What is being asked:
Please rewrite the data from the line with "The height and width of the screenshot is (456, 768)." up to and including the line with "Action: coord(671,172)", substituting "forms" for "paperwork" and keeping everything else unchanged. Give only those lines.

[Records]
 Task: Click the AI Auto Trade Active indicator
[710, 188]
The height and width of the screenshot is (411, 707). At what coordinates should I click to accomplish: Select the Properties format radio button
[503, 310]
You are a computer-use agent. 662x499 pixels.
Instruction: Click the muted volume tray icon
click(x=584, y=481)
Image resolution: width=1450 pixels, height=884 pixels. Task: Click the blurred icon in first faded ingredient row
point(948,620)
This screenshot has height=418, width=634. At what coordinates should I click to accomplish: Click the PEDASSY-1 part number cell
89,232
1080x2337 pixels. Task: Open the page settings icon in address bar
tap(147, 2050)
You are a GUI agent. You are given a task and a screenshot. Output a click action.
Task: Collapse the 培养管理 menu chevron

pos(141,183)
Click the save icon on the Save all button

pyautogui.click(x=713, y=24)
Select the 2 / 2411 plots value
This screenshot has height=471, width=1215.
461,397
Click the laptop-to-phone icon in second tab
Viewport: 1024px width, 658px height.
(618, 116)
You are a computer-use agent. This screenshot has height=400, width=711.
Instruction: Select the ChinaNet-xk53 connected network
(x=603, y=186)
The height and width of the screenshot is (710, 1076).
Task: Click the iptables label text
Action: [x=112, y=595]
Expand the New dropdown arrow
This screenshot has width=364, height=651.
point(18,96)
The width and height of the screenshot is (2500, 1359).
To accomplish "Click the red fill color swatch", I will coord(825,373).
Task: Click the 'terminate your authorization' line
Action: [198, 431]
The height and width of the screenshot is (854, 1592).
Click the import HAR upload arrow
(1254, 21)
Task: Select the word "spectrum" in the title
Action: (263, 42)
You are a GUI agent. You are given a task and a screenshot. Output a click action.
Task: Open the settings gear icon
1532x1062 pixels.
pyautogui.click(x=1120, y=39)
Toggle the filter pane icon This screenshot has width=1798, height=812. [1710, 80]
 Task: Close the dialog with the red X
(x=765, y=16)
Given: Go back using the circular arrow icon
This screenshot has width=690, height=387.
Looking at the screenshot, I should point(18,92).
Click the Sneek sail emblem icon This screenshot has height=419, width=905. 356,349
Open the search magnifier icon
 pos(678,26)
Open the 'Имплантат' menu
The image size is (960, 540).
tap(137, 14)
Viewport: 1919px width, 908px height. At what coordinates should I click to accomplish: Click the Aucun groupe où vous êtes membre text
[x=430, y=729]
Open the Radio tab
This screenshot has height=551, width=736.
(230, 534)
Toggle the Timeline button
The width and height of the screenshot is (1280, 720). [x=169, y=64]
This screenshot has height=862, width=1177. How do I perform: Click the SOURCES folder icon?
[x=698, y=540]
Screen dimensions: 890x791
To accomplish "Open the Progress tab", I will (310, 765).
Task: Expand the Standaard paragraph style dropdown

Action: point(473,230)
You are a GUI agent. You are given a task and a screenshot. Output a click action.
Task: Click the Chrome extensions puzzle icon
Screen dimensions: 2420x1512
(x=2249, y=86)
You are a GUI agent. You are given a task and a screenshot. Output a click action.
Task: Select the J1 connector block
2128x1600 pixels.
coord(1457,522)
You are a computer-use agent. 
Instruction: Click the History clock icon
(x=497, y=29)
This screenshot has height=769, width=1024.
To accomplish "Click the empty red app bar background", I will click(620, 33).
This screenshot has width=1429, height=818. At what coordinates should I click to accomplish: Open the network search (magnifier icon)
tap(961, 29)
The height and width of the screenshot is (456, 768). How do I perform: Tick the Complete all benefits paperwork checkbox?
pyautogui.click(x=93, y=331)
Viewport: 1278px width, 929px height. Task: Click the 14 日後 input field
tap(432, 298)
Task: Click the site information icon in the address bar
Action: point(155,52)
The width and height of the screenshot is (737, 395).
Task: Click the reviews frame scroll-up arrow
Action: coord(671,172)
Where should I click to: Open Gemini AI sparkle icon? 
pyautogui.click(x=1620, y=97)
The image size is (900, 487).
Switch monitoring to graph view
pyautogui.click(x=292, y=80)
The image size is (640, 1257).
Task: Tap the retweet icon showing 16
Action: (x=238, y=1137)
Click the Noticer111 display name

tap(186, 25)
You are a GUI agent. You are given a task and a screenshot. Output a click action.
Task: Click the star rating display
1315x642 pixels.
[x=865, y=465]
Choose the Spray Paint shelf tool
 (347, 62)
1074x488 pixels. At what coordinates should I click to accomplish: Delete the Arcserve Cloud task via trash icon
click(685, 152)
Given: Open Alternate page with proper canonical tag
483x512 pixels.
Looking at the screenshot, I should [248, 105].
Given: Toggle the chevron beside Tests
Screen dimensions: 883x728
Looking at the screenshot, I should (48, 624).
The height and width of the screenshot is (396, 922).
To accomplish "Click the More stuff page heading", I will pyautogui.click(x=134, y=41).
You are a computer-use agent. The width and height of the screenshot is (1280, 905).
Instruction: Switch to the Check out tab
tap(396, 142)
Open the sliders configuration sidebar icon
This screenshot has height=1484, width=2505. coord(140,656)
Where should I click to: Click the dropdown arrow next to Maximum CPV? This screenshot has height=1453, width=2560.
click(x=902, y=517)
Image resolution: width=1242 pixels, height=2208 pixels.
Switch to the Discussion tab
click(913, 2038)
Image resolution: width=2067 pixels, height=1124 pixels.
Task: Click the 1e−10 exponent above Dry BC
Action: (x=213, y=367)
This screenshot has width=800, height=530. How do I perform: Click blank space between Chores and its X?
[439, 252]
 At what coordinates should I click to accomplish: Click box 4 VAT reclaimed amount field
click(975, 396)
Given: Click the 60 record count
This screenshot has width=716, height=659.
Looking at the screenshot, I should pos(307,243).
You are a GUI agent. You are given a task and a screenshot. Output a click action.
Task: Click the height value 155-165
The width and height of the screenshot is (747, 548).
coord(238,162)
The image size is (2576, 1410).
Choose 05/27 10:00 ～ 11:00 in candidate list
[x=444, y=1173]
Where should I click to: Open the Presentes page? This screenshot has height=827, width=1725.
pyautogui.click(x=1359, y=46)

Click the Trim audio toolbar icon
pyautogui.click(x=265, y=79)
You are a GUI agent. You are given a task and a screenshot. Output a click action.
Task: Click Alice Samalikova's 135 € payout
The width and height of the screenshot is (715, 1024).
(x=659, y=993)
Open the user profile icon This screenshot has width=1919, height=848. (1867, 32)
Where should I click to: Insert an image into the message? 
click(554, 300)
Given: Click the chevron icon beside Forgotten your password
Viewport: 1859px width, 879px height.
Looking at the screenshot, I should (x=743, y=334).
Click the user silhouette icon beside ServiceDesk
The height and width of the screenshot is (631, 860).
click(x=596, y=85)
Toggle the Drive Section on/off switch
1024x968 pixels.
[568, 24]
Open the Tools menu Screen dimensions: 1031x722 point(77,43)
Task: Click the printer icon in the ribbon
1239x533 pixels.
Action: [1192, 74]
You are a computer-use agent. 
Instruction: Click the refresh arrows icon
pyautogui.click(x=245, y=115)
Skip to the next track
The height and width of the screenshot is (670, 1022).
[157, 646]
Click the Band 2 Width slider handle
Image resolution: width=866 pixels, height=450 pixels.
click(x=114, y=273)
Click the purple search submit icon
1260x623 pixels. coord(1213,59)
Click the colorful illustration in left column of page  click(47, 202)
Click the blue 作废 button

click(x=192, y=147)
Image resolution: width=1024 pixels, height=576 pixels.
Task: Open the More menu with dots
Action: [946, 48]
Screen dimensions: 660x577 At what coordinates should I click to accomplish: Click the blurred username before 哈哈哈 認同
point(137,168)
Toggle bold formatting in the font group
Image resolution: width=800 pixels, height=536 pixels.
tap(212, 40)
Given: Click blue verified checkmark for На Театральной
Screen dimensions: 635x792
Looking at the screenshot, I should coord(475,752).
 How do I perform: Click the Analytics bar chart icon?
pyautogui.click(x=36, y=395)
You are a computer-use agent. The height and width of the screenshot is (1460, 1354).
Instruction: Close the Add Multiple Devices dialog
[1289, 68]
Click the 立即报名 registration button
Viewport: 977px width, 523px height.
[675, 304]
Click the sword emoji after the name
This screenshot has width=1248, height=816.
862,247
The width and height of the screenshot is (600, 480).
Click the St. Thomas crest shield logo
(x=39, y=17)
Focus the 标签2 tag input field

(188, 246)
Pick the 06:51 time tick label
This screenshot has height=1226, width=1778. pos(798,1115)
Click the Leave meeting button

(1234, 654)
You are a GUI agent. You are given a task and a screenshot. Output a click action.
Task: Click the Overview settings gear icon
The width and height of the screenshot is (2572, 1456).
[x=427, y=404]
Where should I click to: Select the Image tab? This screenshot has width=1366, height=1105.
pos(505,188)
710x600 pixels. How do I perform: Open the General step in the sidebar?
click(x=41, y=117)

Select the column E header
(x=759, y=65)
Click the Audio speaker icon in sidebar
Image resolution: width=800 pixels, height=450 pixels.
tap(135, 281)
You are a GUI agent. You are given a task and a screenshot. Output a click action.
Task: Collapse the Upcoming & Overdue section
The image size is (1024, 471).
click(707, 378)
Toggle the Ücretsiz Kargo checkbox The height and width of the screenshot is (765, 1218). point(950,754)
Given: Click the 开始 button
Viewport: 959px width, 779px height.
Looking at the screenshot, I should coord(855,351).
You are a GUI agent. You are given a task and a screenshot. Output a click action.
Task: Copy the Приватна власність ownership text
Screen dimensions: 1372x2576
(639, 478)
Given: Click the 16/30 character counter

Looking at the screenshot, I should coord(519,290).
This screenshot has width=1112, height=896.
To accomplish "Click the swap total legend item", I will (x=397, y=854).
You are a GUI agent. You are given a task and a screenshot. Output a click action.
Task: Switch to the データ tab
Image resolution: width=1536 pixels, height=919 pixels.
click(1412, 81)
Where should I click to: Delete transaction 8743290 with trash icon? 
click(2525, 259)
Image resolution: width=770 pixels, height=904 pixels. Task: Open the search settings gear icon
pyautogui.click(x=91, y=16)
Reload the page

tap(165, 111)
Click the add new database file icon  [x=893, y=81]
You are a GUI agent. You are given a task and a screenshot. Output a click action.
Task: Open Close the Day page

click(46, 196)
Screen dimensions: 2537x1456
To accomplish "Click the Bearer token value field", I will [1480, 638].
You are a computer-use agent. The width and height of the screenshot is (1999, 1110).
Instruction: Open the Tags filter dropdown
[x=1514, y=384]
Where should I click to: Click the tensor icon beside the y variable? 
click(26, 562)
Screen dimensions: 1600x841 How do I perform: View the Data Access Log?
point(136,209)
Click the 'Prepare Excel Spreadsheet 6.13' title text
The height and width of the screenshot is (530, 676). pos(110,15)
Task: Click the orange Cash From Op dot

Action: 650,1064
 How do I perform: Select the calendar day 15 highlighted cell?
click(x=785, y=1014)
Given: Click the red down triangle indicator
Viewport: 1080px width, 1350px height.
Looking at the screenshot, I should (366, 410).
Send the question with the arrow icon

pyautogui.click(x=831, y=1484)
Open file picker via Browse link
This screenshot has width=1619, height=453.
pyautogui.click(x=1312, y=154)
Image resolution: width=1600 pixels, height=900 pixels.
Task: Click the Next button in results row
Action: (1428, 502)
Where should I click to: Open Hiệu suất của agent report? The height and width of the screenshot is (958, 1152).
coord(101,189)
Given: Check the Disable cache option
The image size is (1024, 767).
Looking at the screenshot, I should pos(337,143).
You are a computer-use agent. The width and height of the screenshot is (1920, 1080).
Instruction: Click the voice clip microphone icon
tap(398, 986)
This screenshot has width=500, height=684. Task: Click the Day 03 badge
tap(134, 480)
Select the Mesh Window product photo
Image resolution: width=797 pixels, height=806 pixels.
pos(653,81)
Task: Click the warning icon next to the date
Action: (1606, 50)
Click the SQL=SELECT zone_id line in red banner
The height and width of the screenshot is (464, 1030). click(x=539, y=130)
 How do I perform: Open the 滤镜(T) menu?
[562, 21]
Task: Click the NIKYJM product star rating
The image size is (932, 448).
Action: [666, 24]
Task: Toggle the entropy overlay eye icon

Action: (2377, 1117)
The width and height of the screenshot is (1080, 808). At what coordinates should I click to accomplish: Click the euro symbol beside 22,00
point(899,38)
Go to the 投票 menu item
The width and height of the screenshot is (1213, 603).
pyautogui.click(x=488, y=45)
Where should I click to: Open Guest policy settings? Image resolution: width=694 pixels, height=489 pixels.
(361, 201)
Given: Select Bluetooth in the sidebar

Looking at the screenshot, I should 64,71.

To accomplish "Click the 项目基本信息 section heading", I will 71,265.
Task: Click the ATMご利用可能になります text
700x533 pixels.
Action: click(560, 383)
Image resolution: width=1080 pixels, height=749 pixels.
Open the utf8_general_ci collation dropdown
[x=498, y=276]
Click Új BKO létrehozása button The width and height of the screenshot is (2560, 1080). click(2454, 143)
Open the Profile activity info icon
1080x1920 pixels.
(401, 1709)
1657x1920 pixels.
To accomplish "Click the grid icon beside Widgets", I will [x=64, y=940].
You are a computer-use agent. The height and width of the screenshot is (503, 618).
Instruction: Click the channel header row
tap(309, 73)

Final result:
The height and width of the screenshot is (456, 768). How do I perform: Tick the Complete all benefits forms checkbox?
pyautogui.click(x=93, y=331)
Viewport: 1278px width, 929px height. Task: Click the 14 日後 input field
tap(432, 298)
Task: Click the site information icon in the address bar
Action: point(155,52)
The width and height of the screenshot is (737, 395).
Task: Click the reviews frame scroll-up arrow
Action: coord(671,172)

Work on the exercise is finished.